Exceptions

Spiderly's global exception handler catches all exceptions and maps them to appropriate HTTP responses. Here are the exception types you can throw in your code:

BusinessException

The primary way to reject invalid input with a user-facing message. Throw it from lifecycle hooks (e.g., OnBeforeProductInsert) to return a meaningful error to the client:

throw new BusinessException("Product name must be unique.");

The default status code is 400 Bad Request. You can override it via the StatusCode property:

throw new BusinessException("Resource not found.") { StatusCode = 404 };

ExpiredVerificationException

Returns 400 Bad Request with the exception message, logged at Information level. Used internally by the security module when a verification code has expired, but you can also throw it in your own code for similar time-sensitive validation scenarios.

UnauthorizedException

For custom authorization checks — returns 401 Unauthorized with your message.

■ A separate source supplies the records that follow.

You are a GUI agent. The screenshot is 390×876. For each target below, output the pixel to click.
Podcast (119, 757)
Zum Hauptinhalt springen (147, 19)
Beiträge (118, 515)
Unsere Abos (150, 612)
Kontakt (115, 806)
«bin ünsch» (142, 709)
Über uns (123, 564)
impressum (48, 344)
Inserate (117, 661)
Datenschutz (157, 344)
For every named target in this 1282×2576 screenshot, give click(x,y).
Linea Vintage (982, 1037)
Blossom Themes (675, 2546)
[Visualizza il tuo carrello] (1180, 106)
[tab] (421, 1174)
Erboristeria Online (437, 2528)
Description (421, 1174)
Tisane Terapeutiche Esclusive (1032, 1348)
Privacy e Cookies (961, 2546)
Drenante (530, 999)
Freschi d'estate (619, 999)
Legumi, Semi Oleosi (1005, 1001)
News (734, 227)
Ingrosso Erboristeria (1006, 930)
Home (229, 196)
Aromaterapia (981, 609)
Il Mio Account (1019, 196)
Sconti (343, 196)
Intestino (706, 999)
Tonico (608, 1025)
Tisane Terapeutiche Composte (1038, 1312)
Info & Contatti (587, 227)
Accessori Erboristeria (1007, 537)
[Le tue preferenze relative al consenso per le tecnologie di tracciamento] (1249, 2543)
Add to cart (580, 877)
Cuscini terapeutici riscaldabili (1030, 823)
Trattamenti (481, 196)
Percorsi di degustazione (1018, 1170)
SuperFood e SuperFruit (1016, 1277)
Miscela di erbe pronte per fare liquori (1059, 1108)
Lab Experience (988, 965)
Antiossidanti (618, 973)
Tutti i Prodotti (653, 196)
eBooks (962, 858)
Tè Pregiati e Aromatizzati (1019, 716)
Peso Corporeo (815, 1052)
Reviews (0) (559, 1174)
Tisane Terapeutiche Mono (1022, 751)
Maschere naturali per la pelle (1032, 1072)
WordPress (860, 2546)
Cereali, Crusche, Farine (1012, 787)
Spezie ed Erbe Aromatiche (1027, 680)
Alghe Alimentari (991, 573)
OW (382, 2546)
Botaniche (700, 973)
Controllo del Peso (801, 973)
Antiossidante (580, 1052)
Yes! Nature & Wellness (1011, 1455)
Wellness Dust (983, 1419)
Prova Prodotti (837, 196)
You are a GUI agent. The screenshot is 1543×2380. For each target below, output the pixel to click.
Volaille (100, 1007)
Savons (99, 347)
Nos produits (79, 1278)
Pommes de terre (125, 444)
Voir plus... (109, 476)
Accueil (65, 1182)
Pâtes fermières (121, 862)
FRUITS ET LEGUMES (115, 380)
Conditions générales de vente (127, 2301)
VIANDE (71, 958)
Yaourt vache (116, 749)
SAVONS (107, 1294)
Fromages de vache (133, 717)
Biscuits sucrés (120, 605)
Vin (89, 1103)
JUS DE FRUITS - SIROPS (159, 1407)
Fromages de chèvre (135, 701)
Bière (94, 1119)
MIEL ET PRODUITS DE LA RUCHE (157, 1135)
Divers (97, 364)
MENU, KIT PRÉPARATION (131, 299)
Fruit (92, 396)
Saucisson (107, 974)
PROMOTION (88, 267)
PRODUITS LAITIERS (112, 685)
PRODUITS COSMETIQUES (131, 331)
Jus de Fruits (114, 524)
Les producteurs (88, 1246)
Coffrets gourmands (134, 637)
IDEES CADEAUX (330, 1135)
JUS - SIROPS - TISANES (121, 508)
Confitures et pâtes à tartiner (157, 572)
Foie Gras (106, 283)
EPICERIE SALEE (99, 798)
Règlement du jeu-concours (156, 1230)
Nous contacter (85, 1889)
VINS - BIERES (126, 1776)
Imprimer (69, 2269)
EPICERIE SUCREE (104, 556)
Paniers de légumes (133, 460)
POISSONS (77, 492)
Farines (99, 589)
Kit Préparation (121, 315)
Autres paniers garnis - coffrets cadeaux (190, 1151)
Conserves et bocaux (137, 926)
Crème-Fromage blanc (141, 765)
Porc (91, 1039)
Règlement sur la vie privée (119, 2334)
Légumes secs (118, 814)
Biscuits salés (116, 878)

See the Authorization Service section for a usage example.

HackerException

For requests that indicate malicious intent (e.g., tampering with IDs, accessing resources that shouldn't be reachable). Returns a generic error message (never revealing what went wrong) and triggers email/Telegram notifications so you can investigate. Used internally by Spiderly's generated services for integrity checks.

Unhandled Exceptions

Any other exception that doesn't match the types above returns a generic error message to the client (never exposing internal details) and triggers email/Telegram notifications in production via IExceptionNotificationDispatcher.